Bug 1019142

Summary: oo-accept-node show error messages when restarting node server or creating apps in parallel
Product: OpenShift Container Platform Reporter: Ma xiaoqiang <xiama>
Component: ContainersAssignee: Brenton Leanhardt <bleanhar>
Status: CLOSED DEFERRED QA Contact: libra bugs <libra-bugs>
Severity: medium Docs Contact:
Priority: medium    
Version: 2.0.0CC: libra-onpremise-devel, xiama, xtian
Target Milestone: ---   
Target Release: ---   
Hardware: Unspecified   
OS: Unspecified   
Whiteboard:
Fixed In Version: Doc Type: Bug Fix
Doc Text:
Story Points: ---
Clone Of: Environment:
Last Closed: 2014-01-21 13:13:25 UTC Type: Bug
Regression: --- Mount Type: ---
Documentation: --- CRM:
Verified Versions: Category: ---
oVirt Team: --- RHEL 7.3 requirements from Atomic Host:
Cloudforms Team: --- Target Upstream Version:
Embargoed:

Description Ma xiaoqiang 2013-10-15 08:27:45 UTC
Description of problem:
oo-accept-node show error messages when restarting node server or creating apps in parallel

Version-Release number of selected component (if applicable):
puddle:[2.0/2013-10-14.3] 
http://buildvm-devops.usersys.redhat.com/puddle/build/OpenShiftEnterpriseErrata/2.0/2013-10-14.3/

How reproducible:
always

Steps to Reproduce:
first method:
1.create several apps
2.reboot the node server
3.run "oo-accept-node"
#oo-accept-node
second method:
1.create several app in parallel
for i in `seq 1 9`;do rhc app create testapp$i php & done
2.run "oo-accept-node"
#oo-accept-node


Actual results:
The similar errors are given out at random

Output:
FAIL: 525ce8455f101a5da90002f4 has a process missing from cgroups: 9385 cgroups controller: freezer
FAIL: 525ce8455f101a5da90002f4 has a process missing from cgroups: 9393 cgroups controller: freezer
FAIL: 525ce84c5f101a395f0019a1 has a process missing from cgroups: 10102 cgroups controller: net_cls
FAIL: 525ce84c5f101a395f0019a1 has a process missing from cgroups: 10106 cgroups controller: net_cls
FAIL: 525ce84c5f101a395f0019a1 has a process missing from cgroups: 10102 cgroups controller: freezer
FAIL: 525ce84c5f101a395f0019a1 has a process missing from cgroups: 10106 cgroups controller: freezer

That means some processes are not limited by cgroup.

Expected results:
Should show no error!! 

Additional info:
If the above error message is shown, restart cgred service, re-run oo-accept-node, it works fine.

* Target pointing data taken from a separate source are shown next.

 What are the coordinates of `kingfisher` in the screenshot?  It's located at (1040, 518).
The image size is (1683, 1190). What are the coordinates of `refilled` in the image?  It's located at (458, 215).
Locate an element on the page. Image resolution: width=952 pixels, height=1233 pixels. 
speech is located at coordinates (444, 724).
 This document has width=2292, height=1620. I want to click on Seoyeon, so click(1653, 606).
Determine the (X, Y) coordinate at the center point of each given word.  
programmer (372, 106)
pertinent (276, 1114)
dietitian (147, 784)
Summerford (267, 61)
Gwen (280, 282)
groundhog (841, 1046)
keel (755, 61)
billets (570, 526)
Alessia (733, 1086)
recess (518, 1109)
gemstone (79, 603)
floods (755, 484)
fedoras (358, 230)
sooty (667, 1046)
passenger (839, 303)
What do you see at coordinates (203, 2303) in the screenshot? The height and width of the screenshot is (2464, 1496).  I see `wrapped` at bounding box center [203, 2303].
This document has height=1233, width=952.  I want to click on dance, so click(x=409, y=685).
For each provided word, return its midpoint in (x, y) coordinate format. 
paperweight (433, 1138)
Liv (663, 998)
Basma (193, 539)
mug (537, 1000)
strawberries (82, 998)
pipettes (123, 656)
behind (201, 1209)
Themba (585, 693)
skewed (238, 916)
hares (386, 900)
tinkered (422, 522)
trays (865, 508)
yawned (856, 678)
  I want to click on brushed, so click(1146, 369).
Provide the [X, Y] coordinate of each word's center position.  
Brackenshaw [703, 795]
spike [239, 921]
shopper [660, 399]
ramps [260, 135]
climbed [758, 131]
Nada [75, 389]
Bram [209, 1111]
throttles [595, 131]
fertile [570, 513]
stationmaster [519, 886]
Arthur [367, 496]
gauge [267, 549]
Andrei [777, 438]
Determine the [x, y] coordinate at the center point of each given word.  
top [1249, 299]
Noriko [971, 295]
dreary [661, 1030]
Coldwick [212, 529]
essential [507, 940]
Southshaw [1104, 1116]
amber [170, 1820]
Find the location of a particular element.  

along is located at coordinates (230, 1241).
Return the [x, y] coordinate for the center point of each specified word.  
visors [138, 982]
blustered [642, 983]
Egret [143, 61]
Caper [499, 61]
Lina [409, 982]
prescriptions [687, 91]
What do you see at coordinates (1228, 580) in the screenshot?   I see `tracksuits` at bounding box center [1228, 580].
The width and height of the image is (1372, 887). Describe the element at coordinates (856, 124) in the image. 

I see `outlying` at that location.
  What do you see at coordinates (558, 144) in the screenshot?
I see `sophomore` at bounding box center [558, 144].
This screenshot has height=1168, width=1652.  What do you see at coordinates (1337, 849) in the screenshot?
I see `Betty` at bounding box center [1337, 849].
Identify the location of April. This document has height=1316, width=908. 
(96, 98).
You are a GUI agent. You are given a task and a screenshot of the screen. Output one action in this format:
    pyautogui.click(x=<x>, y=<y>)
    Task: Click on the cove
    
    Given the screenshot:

Comment 3 Ma xiaoqiang 2014-01-21 04:27:25 UTC
I check this problem on devenv__4247 and puddle [2.0.2/2014-01-16.1], Now the problem can not be reproduced.
# ll /etc/rc.d/rc3.d/S[0-9][0-9]c*
lrwxrwxrwx. 1 root root 18 Jan 14 23:14 /etc/rc.d/rc3.d/S05cgconfig -> ../init.d/cgconfig
lrwxrwxrwx. 1 root root 18 Jan 14 23:03 /etc/rc.d/rc3.d/S13cpuspeed -> ../init.d/cpuspeed
lrwxrwxrwx. 1 root root 14 Jan 14 23:01 /etc/rc.d/rc3.d/S25cups -> ../init.d/cups
lrwxrwxrwx. 1 root root 15 Jan 14 23:14 /etc/rc.d/rc3.d/S30cgred -> ../init.d/cgred
lrwxrwxrwx. 1 root root 15 Jan 14 23:01 /etc/rc.d/rc3.d/S90crond -> ../init.d/crond
lrwxrwxrwx. 1 root root 20 Mar 21  2013 /etc/rc.d/rc3.d/S99certmonger -> ../init.d/certmonger

The cgred service has been started after the cgconfig service. So the problem can not be reproduced.